Tuesday, January 15, 2013

Theory versus Reality

Today was a real eye opener for me. It marked Day 3 of staying home all day with two semi-sick kids. I say "semi-sick," because I couldn't in good conscience send them to church or school with their hacking coughs and sneezes that they don't remember to cover, but they weren't lethargic enough to just sit docilely on the couch. So, at 7am for the past 3 mornings, I listened to them hack themselves awake and gleefully rejoiced--no lunches to pack, no karate to get ready for, no library books to find and send back to school! Sick kids sounded a little like a vacation at 7am. By 9am, on our 4th, or was it 5th?, Valentine's Day craft, I realized I had woefully deceived myself. By 5pm, I was ready to duct tape them to their beds with Barry Manilow songs on repeat, so they could be tortured as much as they were torturing me. And that was just the end of Day 1. Sadly, I go through some kind of amnesia through the night and have the same optimism at the beginning of Day 2 and Day 3.

Now, as Day 3 closes, I find myself with several uncomfortable choices to make. Do I value my sanity over the health of perfectly innocent 2nd grade and preschool children who happen to have the bad luck of sharing a class with my children? Or do I let these kids (and their parents) deal with Germfest 2013, solely so I can find a little peace and quiet? Am I glad to have germy yet hyper children? Yes, absolutely. But would I prefer a little more docility and lethargy with their illnesses? Maybe... Ok, Yes! Yes! I know, I know this makes me a bad mom. But I have what feels like a drill grinding its way into my left temple, and it is solely because of the cabin fever I've gone though with my pseudo-sick children. Would it be so hard for them to lay calmly on the couch and weakly request "a little more chicken broth, if it wouldn't be too much trouble"?

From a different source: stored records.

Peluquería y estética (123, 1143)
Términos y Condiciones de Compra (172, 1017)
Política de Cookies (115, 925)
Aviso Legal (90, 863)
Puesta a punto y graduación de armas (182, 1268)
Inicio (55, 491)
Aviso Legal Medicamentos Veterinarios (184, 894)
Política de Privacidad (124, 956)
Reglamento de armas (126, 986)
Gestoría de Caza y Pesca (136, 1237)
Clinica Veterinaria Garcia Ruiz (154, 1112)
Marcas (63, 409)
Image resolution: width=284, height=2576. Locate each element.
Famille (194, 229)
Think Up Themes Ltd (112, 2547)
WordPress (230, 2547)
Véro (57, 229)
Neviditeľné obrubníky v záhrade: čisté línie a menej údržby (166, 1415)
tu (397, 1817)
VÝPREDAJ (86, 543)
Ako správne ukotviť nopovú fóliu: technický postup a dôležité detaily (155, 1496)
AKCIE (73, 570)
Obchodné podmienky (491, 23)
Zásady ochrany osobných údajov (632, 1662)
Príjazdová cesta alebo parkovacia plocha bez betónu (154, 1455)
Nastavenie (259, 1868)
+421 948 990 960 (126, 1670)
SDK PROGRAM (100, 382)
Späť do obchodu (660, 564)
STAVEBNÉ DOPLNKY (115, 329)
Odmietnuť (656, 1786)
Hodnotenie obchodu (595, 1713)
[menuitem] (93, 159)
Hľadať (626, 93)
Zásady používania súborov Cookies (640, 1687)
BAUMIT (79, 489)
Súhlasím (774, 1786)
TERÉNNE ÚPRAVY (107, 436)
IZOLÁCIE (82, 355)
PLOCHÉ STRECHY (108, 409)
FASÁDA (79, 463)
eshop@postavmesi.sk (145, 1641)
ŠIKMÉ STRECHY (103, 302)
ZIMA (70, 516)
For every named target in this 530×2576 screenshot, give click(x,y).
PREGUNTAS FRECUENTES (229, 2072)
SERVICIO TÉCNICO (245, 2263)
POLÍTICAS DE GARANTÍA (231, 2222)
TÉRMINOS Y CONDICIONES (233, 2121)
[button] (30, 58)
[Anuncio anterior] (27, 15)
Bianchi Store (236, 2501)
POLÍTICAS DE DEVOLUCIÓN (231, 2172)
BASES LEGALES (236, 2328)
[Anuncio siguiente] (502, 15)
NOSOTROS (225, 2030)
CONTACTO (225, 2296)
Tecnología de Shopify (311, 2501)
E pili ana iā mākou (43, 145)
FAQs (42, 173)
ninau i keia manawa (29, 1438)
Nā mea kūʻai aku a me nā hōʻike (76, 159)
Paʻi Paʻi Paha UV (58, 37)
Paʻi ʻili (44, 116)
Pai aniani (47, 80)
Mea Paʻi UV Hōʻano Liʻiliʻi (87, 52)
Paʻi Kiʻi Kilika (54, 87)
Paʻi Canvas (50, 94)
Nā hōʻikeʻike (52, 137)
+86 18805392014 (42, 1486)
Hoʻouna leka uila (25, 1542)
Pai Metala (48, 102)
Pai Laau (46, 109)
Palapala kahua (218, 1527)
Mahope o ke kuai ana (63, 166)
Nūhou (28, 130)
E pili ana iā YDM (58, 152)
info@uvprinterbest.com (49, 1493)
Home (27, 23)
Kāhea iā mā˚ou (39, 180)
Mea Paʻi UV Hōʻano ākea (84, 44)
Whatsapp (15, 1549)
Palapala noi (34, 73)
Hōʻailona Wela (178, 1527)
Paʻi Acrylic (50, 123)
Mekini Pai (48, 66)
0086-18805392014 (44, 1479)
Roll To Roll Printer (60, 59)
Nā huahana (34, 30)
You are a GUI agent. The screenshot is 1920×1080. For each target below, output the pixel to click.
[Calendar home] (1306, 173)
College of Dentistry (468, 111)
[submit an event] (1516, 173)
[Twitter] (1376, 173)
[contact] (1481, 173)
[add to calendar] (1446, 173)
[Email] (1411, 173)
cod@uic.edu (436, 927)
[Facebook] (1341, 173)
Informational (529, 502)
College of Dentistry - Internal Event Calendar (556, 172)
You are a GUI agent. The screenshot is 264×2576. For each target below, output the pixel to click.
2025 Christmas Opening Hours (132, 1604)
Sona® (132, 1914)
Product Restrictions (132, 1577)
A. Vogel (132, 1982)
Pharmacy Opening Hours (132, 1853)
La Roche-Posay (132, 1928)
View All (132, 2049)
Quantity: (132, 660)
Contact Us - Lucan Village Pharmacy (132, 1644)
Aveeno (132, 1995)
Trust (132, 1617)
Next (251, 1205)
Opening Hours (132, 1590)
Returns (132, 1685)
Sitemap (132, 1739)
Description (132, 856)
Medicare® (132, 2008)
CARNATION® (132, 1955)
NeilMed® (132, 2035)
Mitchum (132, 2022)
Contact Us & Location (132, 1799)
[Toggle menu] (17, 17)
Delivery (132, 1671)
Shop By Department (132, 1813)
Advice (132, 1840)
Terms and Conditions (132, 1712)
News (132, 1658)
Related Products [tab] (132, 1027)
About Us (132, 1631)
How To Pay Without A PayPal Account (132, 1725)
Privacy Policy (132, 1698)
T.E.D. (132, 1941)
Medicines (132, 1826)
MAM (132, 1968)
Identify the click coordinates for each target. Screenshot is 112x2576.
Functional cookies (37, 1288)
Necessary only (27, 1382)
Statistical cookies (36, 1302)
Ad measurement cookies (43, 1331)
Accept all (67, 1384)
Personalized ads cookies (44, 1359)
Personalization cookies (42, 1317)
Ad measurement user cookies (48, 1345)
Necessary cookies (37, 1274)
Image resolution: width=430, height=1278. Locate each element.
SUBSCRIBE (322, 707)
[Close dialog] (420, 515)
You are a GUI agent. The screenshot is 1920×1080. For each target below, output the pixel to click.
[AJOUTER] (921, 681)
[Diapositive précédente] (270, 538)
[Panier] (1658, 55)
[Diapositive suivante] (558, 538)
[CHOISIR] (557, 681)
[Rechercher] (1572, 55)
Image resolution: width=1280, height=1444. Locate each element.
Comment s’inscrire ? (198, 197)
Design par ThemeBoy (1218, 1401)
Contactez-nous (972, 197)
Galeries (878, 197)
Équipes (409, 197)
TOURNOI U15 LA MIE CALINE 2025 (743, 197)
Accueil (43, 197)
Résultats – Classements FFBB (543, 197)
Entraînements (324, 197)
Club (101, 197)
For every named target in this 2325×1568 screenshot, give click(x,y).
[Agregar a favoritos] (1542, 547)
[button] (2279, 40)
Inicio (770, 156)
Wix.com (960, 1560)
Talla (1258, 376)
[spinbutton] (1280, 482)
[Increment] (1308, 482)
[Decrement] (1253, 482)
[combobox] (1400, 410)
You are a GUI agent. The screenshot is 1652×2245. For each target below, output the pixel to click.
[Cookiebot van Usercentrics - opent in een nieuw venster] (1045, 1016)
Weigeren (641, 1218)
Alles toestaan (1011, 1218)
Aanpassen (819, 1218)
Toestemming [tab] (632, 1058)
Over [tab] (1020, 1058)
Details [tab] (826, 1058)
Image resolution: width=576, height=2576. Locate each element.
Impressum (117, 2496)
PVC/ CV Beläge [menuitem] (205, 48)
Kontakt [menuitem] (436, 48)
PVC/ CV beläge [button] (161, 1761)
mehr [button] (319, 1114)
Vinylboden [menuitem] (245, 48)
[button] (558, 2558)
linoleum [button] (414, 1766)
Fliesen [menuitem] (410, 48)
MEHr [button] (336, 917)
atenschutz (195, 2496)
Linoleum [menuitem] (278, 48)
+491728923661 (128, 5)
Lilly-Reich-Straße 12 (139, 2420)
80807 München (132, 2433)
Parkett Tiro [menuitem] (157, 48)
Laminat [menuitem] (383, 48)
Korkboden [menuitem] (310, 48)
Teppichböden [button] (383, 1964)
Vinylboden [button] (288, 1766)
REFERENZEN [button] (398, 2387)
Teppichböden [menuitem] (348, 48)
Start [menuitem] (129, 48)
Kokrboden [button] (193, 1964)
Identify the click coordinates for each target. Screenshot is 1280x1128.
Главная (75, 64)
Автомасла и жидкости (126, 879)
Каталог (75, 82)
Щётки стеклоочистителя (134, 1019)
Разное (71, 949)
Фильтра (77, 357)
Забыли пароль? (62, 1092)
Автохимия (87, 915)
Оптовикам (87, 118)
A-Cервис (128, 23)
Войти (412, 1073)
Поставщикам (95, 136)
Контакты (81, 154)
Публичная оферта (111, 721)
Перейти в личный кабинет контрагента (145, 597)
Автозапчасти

Here is what I know: the kids ARE going to school tomorrow. I feel like we're past the worst of it, but I may just be saying that to sooth my conscience. I AM going to take a nap tomorrow. And I am going to try to not think about those moms who really DO have sick, lethargic kids who they would love to see running around, twirling with their siblings, kicking soccer balls at the ceiling lights, and tackling the dog. Because if I think about them, my left temple throbs even more and my guilt index skyrockets. I AM going to pretend I don't hear either of the kids coughing right now. And finally, I AM going to hang a sign that I will see at 7am, reminding me that "sick kids" does not equal "vacation."